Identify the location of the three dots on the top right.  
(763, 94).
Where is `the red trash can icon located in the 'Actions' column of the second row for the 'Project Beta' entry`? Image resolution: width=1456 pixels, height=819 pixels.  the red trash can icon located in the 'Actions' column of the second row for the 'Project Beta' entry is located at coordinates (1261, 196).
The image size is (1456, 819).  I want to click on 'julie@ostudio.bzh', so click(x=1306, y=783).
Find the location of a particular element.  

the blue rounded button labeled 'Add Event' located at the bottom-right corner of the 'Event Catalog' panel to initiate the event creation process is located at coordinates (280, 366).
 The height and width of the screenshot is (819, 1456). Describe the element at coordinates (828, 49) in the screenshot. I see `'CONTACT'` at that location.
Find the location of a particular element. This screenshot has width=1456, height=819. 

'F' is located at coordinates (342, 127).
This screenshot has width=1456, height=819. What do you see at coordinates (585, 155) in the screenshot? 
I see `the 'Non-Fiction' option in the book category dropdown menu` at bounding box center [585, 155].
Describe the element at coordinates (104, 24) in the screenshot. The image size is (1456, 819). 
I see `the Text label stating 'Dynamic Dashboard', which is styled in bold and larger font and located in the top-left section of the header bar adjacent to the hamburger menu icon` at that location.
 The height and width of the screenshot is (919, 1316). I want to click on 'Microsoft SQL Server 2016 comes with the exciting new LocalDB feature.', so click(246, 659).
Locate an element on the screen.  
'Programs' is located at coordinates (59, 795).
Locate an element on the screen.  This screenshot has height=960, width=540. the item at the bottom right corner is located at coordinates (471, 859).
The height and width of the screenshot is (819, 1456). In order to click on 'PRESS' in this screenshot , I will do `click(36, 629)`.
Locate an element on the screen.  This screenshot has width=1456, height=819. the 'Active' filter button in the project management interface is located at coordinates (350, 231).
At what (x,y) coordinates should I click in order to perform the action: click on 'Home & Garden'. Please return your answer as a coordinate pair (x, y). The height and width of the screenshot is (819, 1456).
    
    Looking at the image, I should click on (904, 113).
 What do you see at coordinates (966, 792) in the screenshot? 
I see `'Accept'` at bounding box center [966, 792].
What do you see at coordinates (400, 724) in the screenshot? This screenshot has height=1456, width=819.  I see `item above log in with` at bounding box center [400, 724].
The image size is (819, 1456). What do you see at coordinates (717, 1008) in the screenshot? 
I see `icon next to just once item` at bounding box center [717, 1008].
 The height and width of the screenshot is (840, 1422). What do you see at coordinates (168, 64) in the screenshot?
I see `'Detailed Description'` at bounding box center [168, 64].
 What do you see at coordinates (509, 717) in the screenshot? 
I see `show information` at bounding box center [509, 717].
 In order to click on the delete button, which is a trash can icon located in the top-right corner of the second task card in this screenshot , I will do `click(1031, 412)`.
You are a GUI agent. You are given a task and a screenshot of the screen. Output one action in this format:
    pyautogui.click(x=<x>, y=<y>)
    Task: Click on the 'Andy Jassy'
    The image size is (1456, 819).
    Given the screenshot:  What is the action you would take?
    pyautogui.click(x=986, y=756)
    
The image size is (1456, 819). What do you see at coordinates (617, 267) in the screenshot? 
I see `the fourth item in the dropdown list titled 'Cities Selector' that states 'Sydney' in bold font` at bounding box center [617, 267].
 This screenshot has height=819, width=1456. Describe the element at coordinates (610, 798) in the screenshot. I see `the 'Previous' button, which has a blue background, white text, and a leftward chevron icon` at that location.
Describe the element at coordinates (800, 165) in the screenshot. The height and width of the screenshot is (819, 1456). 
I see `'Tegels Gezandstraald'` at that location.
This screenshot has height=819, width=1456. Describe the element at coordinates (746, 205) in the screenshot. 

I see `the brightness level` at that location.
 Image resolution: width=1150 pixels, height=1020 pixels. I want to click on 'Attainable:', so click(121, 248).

=-=-=-=-=

What you will do
Print the entries again word for word, beginning at the line that contains "coordinates (471, 859)." and stopping after the line that contains "center [966, 792].".

Answer to this problem
Locate an element on the screen.  This screenshot has height=960, width=540. the item at the bottom right corner is located at coordinates (471, 859).
The height and width of the screenshot is (819, 1456). In order to click on 'PRESS' in this screenshot , I will do `click(36, 629)`.
Locate an element on the screen.  This screenshot has width=1456, height=819. the 'Active' filter button in the project management interface is located at coordinates (350, 231).
At what (x,y) coordinates should I click in order to perform the action: click on 'Home & Garden'. Please return your answer as a coordinate pair (x, y). The height and width of the screenshot is (819, 1456).
    
    Looking at the image, I should click on (904, 113).
 What do you see at coordinates (966, 792) in the screenshot? 
I see `'Accept'` at bounding box center [966, 792].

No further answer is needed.